● **Task objective**: Reproduce the passage on Fe2O3 nanoparticle electrodes in full, word for word.

● **Passage shown**:
────────

In this work, we have developed electrodeposited Fe2O3 nanoparticle as an effective platform for the electrocatalytic oxidation of catecholamines. To the best of our knowledge, no study has been published so far reporting the electroanalytical applications of electrodeposited Fe2O3 nanoparticles as sensors for determination of catecholamines. The experimental results indicate that modified electrode facilitates electron transfer on surface of the electrode, reduces the overpotential, and also offers several advantages such as high repeatability and good stability. The modified electrode with Fe2O3 used for the determination of the levodopa, epinephrine, and dopamine.

────────

● **Raw data**:
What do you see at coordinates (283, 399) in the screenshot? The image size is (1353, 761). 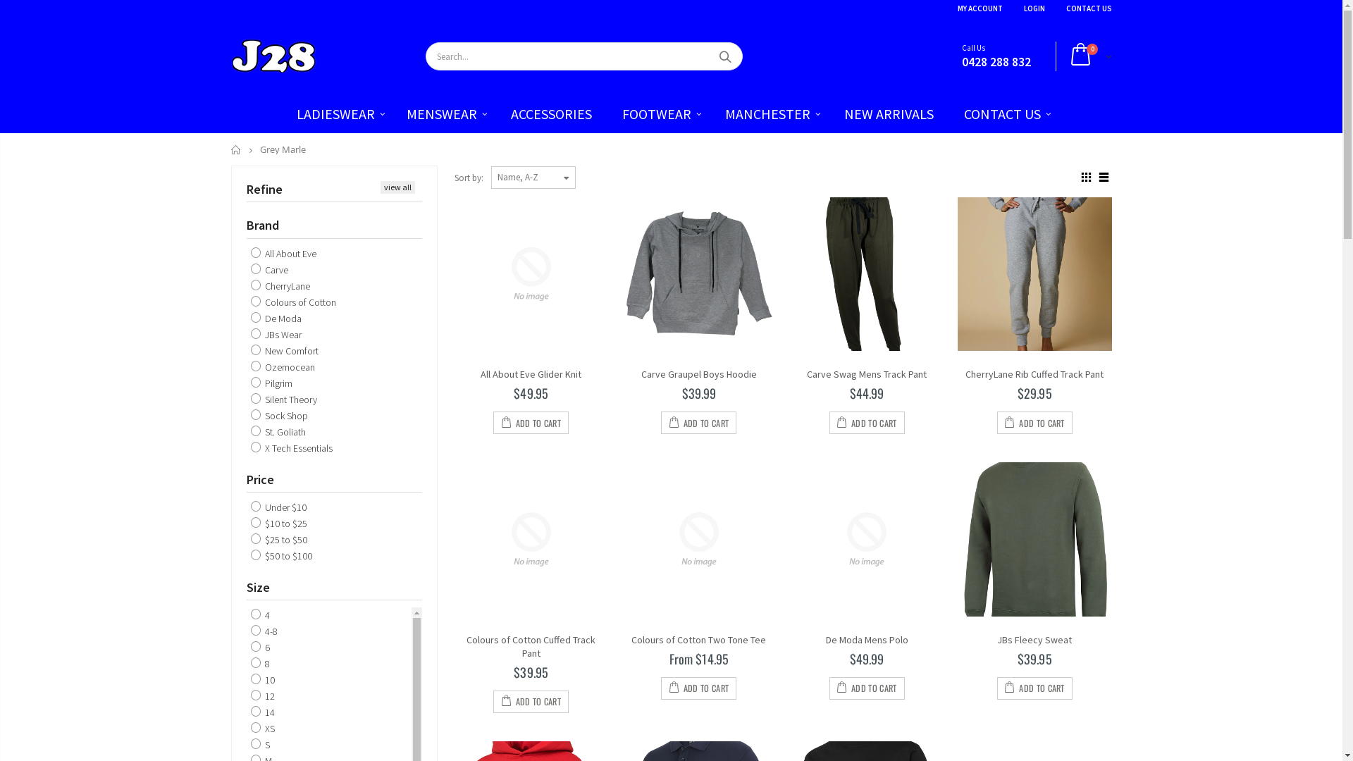 I see `'Silent Theory'` at bounding box center [283, 399].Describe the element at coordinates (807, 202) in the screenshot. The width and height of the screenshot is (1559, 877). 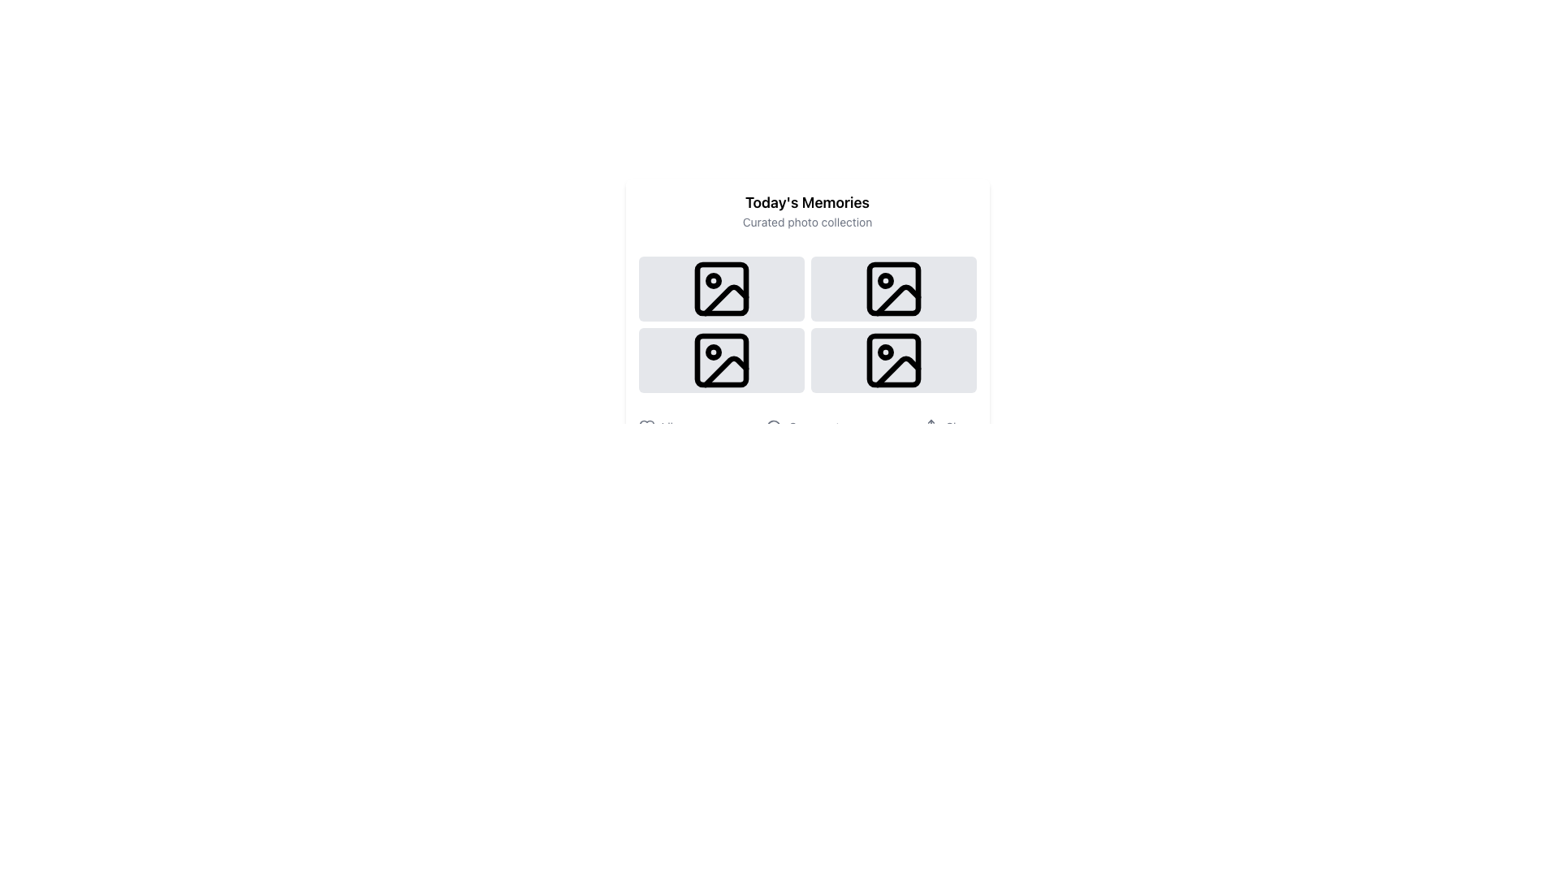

────────

● **Problem solution**:
In this work, we have developed electrodeposited Fe2O3 nanoparticle as an effective platform for the electrocatalytic oxidation of catecholamines. To the best of our knowledge, no study has been published so far reporting the electroanalytical applications of electrodeposited Fe2O3 nanoparticles as sensors for determination of catecholamines. The experimental results indicate that modified electrode facilitates electron transfer on surface of the electrode, reduces the overpotential, and also offers several advantages such as high repeatability and good stability. The modified electrode with Fe2O3 used for the determination of the levodopa, epinephrine, and dopamine.